Discipline of Anaesthesiology, Heart Institute of the University of São Paulo Medical School, São Paulo, Brazil.
Eur J Cardiothorac Surg. 2012 Aug;42(2):300-5. doi: 10.1093/ejcts/ezr319. Epub 2012 Jan 26.
The aims of this study were to evaluate the influence of cardiopulmonary bypass (CPB) on the plasma concentrations and pharmacokinetics of cefuroxime and to assess whether the cefuroxime dose regimen (a 1.5 g dose, followed by 750 mg every 6 h for 24 h) is adequate for cardiac surgery antibiotic prophylaxis.
A prospective, controlled, observational study compared patients undergoing coronary surgery with CPB (CPB group, n = 10) or off-pump surgery (off-pump group, n = 9). After each cefuroxime dose, blood samples were sequentially collected and analysed using high-efficiency chromatography. For demographic data and pharmacokinetic parameters, the authors used Fisher's exact test for nominal variables and Student's t-test and the Mann-Whitney U-test for parametric and non-parametric variables, respectively. Plasma concentrations were compared using ANOVA, and the percentage of patients with a remaining plasma concentration of >16 mg/l within 6 h after each bolus was quantified in tabular form.
After each cefuroxime bolus was administered, both groups presented a significant decrease in plasma concentration over time (P < 0.001), without differences between the groups. The mean CPB time of 59.7 ± 21.1 min did not change cefuroxime plasma concentrations or pharmacokinetics. The mean clearance ± SD (ml/kg/min) and median elimination half-life (h) of the CPB group versus the off-pump group were 1.7 ± 0.7 versus 1.6 ± 0.6 (P = 0.67), respectively, and 2.2 versus 2.3 (P = 0.49), respectively. Up to 3 h following the first bolus of 1.5 g, but not after 6 h, all patients had plasma concentrations >16 mg/l (CPB group = 20% and off-pump group = 44%). However, after all 750 mg boluses were administered, concentrations <16 mg/dl were reached within 3 h.
CPB does not influence cefuroxime plasma concentrations. The dosing regimen is adequate for the intraoperative period, but in the immediate postoperative period, it requires further review.

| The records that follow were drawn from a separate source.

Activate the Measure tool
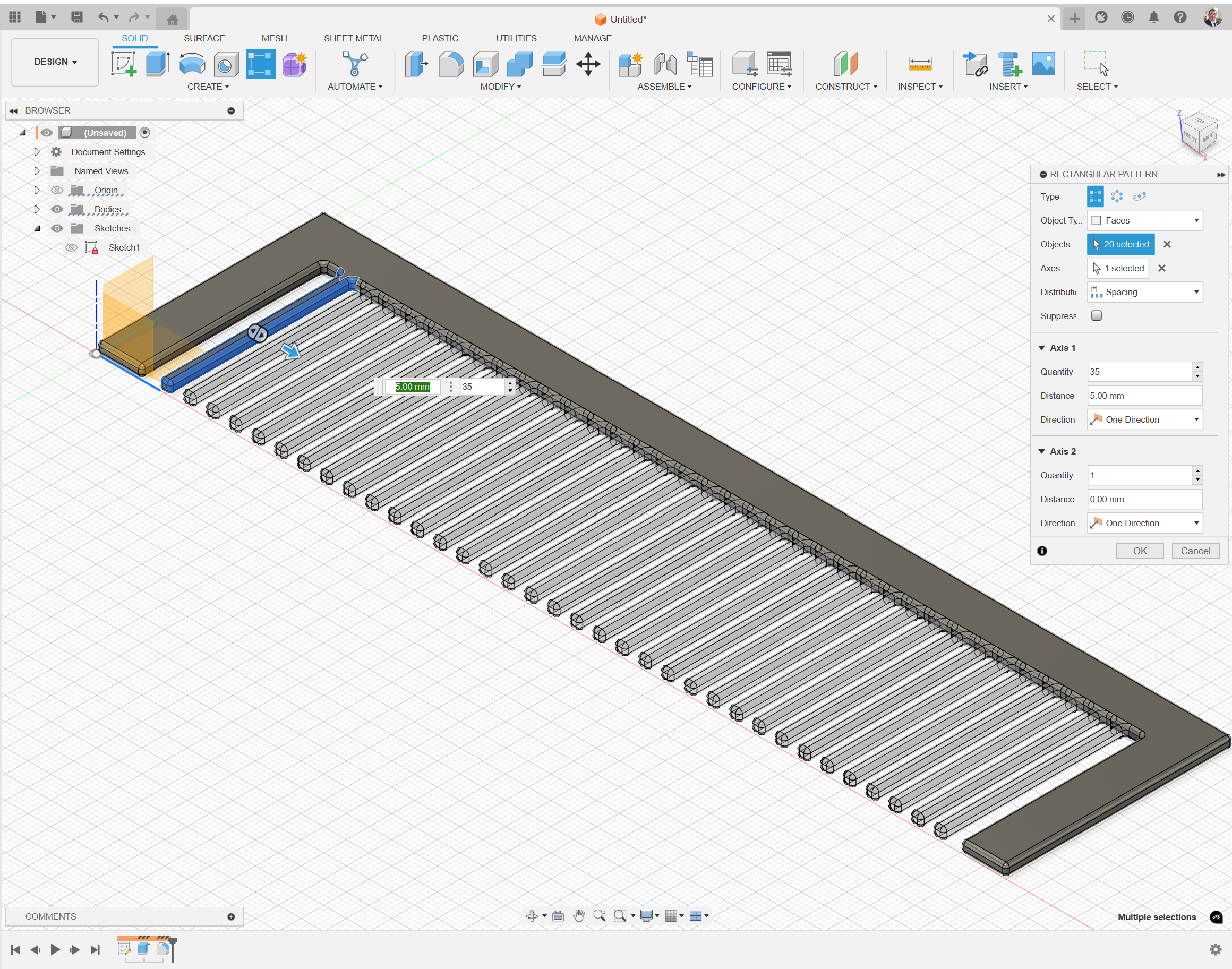Viewport: 1232px width, 969px height. click(x=919, y=64)
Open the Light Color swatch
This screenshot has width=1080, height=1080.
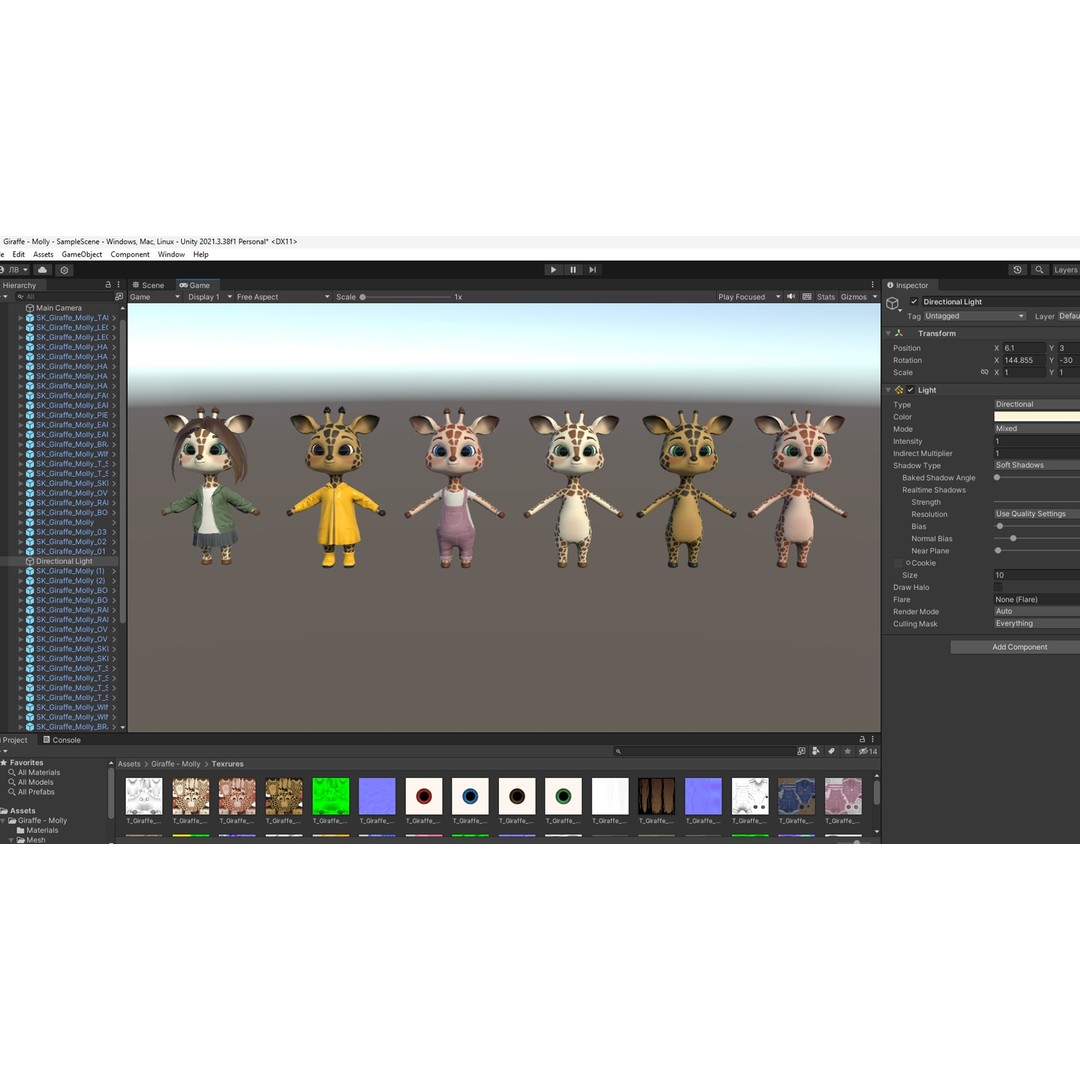coord(1036,417)
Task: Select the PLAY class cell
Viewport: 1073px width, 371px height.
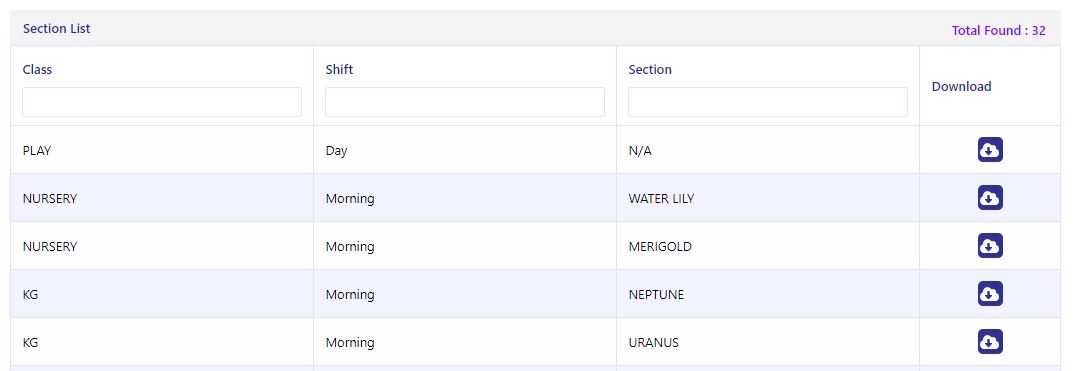Action: coord(37,151)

本研究旨在评估体外循环(CPB)对头孢呋辛血浆浓度和药代动力学的影响,并评估头孢呋辛剂量方案(1.5 g 剂量,随后每 6 小时给予 750 mg,持续 24 小时)是否适用于心脏手术的抗生素预防。
一项前瞻性、对照、观察性研究比较了接受 CPB 心脏手术的患者(CPB 组,n = 10)和非体外循环心脏手术的患者(非体外循环组,n = 9)。在每次头孢呋辛给药后,连续采集血样,并使用高效液相色谱法进行分析。对于人口统计学数据和药代动力学参数,作者使用 Fisher 确切检验用于名义变量,Student's t 检验和 Mann-Whitney U 检验分别用于参数和非参数变量。使用方差分析比较血浆浓度,并以表格形式量化每个推注后 6 小时内仍有>16 mg/l 血浆浓度的患者比例。
在每次头孢呋辛推注后,两组的血浆浓度均随时间显著下降(P < 0.001),两组之间无差异。59.7±21.1 分钟的平均 CPB 时间并未改变头孢呋辛的血浆浓度或药代动力学。CPB 组与非体外循环组的平均清除率±SD(ml/kg/min)和中位数消除半衰期(h)分别为 1.7±0.7 与 1.6±0.6(P = 0.67)和 2.2 与 2.3(P = 0.49)。在首次 1.5 g 推注后 3 小时内,但不是在 6 小时后,所有患者的血浆浓度均>16 mg/l(CPB 组=20%,非体外循环组=44%)。然而,在所有 750 mg 推注后 3 小时内,浓度均<16 mg/dl。
CPB 不影响头孢呋辛的血浆浓度。该剂量方案适用于手术期间,但在术后即刻,需要进一步审查。